JAKARTA – Mengendalikan lonjakan gula darah setelahnya makan dapat menjadi tantangan bagi penderita diabetes mellitus sebab dapat menimbulkan merekan berisiko mengalami beberapa komplikasi yang dimaksud timbul. Berdasarkan pedoman dari Federasi Diabetes Internasional serta Pusat Pengendalian lalu Pencegahan Penyakit, gula darah tak boleh naik lebih tinggi dari 140-180 mg.
Lonjakan gula darah umum terjadi setelahnya makan, teristimewa pada penderita diabetes, tetapi bukan kalah berbahayanya bagi orang yang belum mengidap penyakit ini. Seseorang berisiko mengalami lonjakan gula darah ketika dia mengonsumsi makanan tinggi karbohidrat atau makanan dengan indeks glikemik tinggi, makan bukan teratur atau di total banyak.
Begitu mengonsumsi makanan kaya karbohidrat, kadar gula darah meningkat.

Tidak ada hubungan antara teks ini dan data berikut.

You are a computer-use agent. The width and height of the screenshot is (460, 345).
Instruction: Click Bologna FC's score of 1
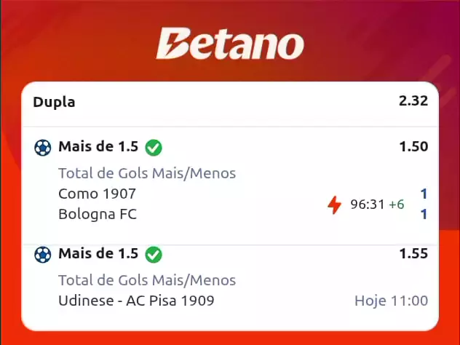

Pankreas mengurangi insulin untuk mengendalikan lonjakan gula darah. Namun, jikalau insulin yang tersebut dilepaskan tiada cukup, seseorang menjadi rentan terhadap diabetes mellitus tipe 2 yang mana dapat meningkatkan risiko serangan jantung, memengaruhi fungsi ginjal, juga menyebabkan sejumlah penyakit lainnya.
Lonjakan gula darah pasca makan yang disebut post prandial, dapat dicegah dengan melakukan beberapa langkah sederhana. Berikut cara mengurangi lonjakan gula darah setelahnya makan dilansir dari Times of India, Selasa (3/9/2024).
8 Cara Praktis Mencegah Lonjakan Gula Darah setelahnya Makan
1. Makan Lebih Banyak Serat
Serat menambah jumlah keseluruhan makanan dan juga tidak ada terurai, sehingga memperlambat penyerapan glukosa pada aliran darah, kemudian mengurangi lonjakan gula. Menurut Journal of Chiropractic Medicine, pada orang yang dimaksud mengonsumsi serat sereal tertinggi, kejadian hiperglikemia tipe 2 berkurang secara signifikan.
2. Jalan-jalan
Jalan-jalan setelahnya makan dapat memberikan keajaiban bagi manajemen gula darah. Menurut sebuah studi 2022 pada jurnal Sports Medicine, hanya sekali berjalan kaki selama dua menit atau berdiri pasca makan dapat membantu mengendalikan gula darah.
Studi lain yang dimaksud diterbitkan di jurnal Diabetology and Metabolic Syndrome menyatakan olahraga setelahnya makan lebih besar efektif daripada olahraga rutin satu kali sehari untuk mengendalikan glikemik pada pasien T2DM.
3. Kurangi Porsi
Makan di jumlah keseluruhan besar dapat menyebabkan lonjakan gula darah yang mana lebih lanjut tinggi, akibat Anda mengonsumsi lebih besar banyak karbohidrat. Anda dapat makan beberapa kali di porsi kecil daripada satu kali makan besar.